20140802-143735-52655670.jpgMatteo Renzi oggi non è stato a Bologna per il trentaquattresimo anniversario della strage del 2 agosto 1980. La sua assenza potrebbe rappresentare il simbolo della latitanza dello Stato, della sua incapacità di dare un nome ai mandanti, un perché al sacrificio di ottantacinque persone innocenti.

La magistratura ha individuato negli estremisti di destra Francesca Mambro e Giusva Fioravanti gli esecutori materiali della strage, ma i dubbi sono tantissimi. A cominciare dal fatto che gli stessi condannati, che hanno rivendicato decine di altri attentati assumendosene la responsabilità, si dichiarano invece estranei a questa vicenda. Dice lo stesso Fioravati:

« A noi è andata di lusso. L’ho sempre detto e ringrazio i bolognesi perché hanno esagerato talmente tanto che alla fine veniamo chiamati a rendere conto solo di una cosa che non abbiamo fatto [la strage] e non di quelle che abbiamo commesso veramente [i numerosi omicidi commessi dai NAR], quindi veniamo perdonati per le cose che abbiamo fatto davvero perché nessuno in fondo ci pensa e discutiamo invece all’infinito di un’altra cosa, è un paradosso. »

A Mambro e Fioravanti, nel 2007, si unisce Luigi Ciavardini, neofascista, condannato in via definitiva quale esecutore materiale e che continua a professarsi innocente.

E in effetti trovare il bandolo della matassa anche dopo tanti processi ed i lavori della commissione stragi sembra difficilissimo, il che significa una cosa sola: depistaggio. Concreto, potente e sistematico.

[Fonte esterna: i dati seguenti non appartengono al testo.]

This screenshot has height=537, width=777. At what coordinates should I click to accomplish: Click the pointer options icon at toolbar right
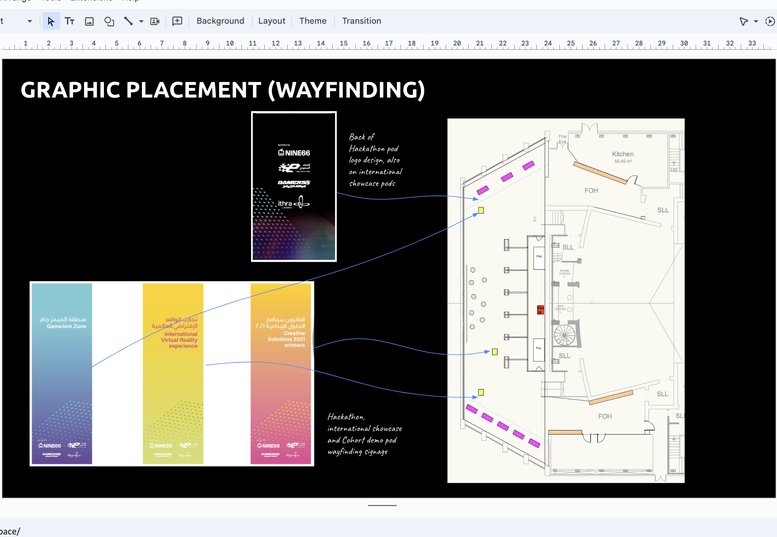tap(743, 21)
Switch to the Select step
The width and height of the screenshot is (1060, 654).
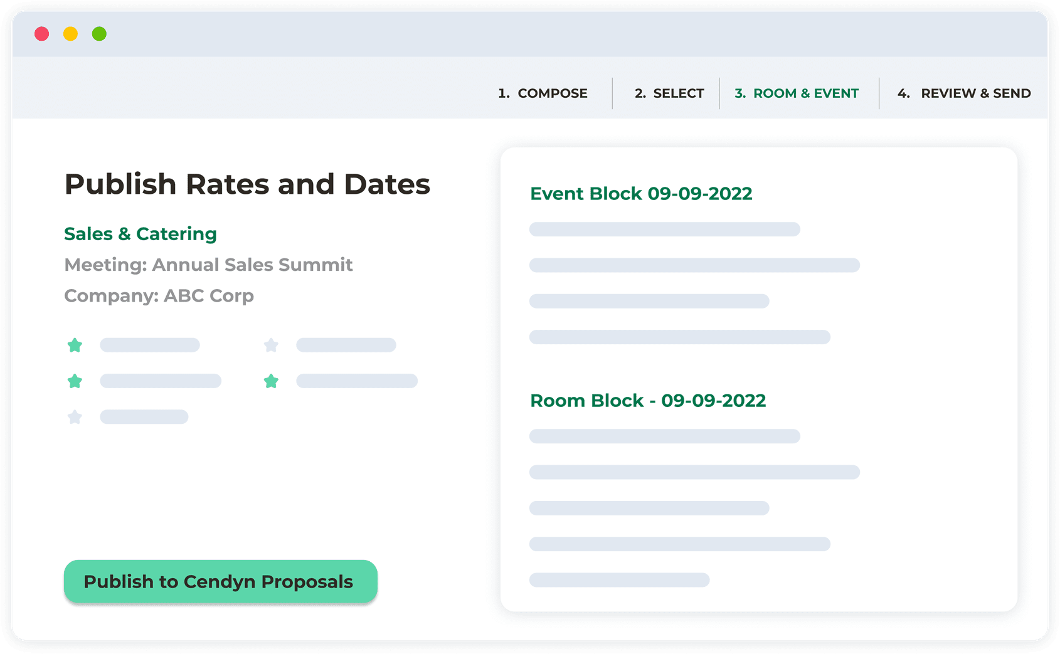(669, 93)

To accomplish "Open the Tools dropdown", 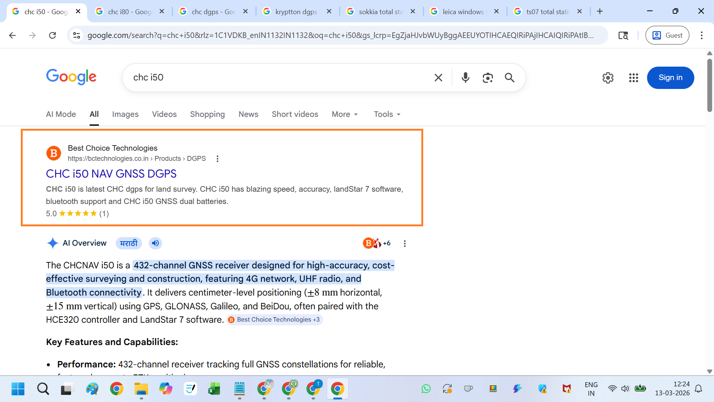I will pyautogui.click(x=387, y=114).
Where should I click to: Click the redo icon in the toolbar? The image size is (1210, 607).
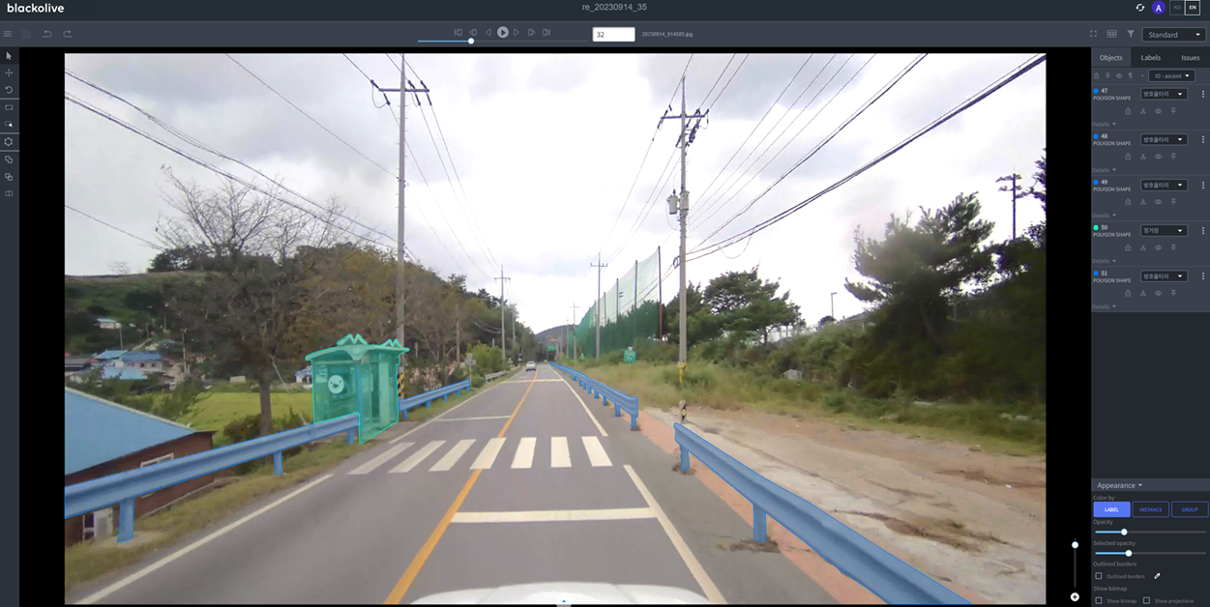tap(66, 32)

A questo proposito sono numerose le condanne proprio per aver depistato le indagini: l’ex capo della P2 Licio Gelli, l’ex agente del SISMI Francesco Pazienza e gli ufficiali del servizio segreto militare Pietro Musumeci e Giuseppe Belmonte, sono solo alcuni dei nomi eccellenti toccati da questa vicenda.

Studiando i fatti, le carte, ci si imbatte nelle solite dichiarazioni di Cossiga, poi puntualmente ritrattate, in Gladio, nella P2, nella CIA, nei servizi segreti deviati, nella banda della Magliana, nel terrorismo libico di Gheddafi ed in quello palestinese.

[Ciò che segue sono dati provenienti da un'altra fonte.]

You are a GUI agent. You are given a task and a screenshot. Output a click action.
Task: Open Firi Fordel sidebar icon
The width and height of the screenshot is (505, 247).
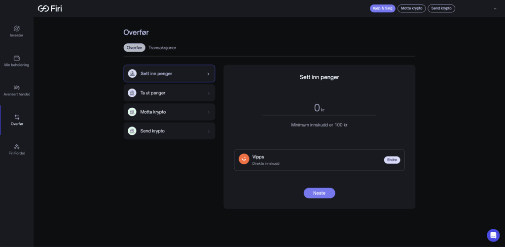point(17,146)
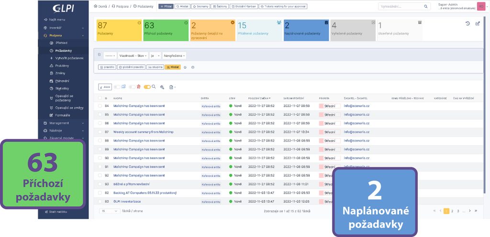Open the Vlastnosti - Stav field dropdown
This screenshot has width=490, height=237.
(133, 55)
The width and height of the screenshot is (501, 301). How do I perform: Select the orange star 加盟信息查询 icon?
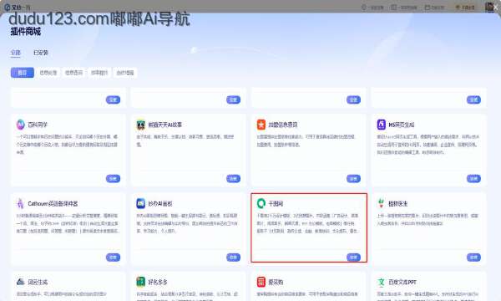[x=261, y=125]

Sullo sfondo l’ombra della strategia della tensione ed il solito filo d’infamia che lega tra loro fatti terribili e gravissimi.

Intanto per i parenti delle vittime l’orologio della civiltà giuridica del nostro paese è fermo alle 10,25 di quel 2 agosto 1980.

Matteo Renzi, che appena il 22 aprile scorso con una sua direttiva ha tolto il segreto di stato anche su questa strage, andrà a Bologna. Lo farà quando saranno finalmente chiari i nomi di esecutori e mandanti, quando verrà mosso un passo decisivo verso la verità ed il compimento della nostra democrazia. Speriamo sia presto.